New and shiny things can be "boring in the good way", e.g. uv [2]. Old and established things can be full of (nasty) surprises, and, in this regard, the opposite of boring, e.g. C++.
What you just described fits my definition of boring, which is some function of (time passed, individual at keyboard)
Cobol was (and for some, still is) exciting at first, but _becomes_ boring once you master it, and the ecosystem evolves to fix or work around its shortcomings. Believe it or not, even UX/UI testers can deal with and find happiness in clicking through UIs for the tenth thousand time (sure, last time I saw such Tester, was at around 2010).
This doesn't mean the technology itself becomes bad or stays good. It just means the understanding (and usage patterns) solidifies, so it becomes less exciting, hence: "boring".
But you can't sell a book with the title "Choose well-established technology". Because people would be like, no sht, Sherlock, I don't need a book to know that.

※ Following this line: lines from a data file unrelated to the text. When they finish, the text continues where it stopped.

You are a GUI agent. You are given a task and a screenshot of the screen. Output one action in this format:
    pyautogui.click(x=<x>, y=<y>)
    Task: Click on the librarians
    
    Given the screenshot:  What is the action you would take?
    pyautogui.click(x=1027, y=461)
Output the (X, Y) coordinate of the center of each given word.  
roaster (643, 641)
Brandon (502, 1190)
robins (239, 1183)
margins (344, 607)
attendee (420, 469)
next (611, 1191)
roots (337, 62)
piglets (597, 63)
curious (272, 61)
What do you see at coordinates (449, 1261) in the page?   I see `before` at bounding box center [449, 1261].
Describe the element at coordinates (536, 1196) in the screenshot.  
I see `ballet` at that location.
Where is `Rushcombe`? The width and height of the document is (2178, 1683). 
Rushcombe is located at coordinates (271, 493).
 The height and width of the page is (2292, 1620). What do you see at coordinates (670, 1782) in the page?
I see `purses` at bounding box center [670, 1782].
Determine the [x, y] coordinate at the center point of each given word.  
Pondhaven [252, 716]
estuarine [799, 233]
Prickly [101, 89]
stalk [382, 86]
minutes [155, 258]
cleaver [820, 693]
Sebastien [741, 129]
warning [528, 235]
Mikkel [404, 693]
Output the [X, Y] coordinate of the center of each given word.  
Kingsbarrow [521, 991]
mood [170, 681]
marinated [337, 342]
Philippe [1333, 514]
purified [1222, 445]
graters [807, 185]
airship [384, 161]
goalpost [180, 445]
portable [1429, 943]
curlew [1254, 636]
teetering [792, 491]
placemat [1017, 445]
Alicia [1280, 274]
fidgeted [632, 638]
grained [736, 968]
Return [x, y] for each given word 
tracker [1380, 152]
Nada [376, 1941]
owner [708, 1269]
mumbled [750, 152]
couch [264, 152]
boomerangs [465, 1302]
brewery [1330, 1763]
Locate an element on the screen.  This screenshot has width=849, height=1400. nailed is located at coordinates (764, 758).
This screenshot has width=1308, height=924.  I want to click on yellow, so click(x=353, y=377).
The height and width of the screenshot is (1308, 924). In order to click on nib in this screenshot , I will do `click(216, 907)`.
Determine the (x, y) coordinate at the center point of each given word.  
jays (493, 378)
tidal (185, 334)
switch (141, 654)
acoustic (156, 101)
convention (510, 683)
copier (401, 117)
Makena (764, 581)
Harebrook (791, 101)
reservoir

Why conflate boring with old? "Boring" in this context means: proven and stable. Yes, that would take some time to become apparent, but the converse is not necessarily the case: a tech does not become "boring" in a good way simply because it is old.
All this was my understanding before, so not sure why you think "boring" was meant to be equivalent to "old"
What you describe is the difference between tedious and simple.
Boring is good. I don't want to be excited by technology, i want to be bored in the sense that it's simple and out of my way.
Same for KISS. I tend to tell people to not only keep things simple, but boring even. Some new code i need to read and fix or extend? I want to be bored. Bored means it's obvious and simple.
The difference? There are many complex libraries. By definition they are not simple technology.
For example a crypto library. Probably one of the most complex tasks. I would consider it a good library if it's boring to use/extend/read.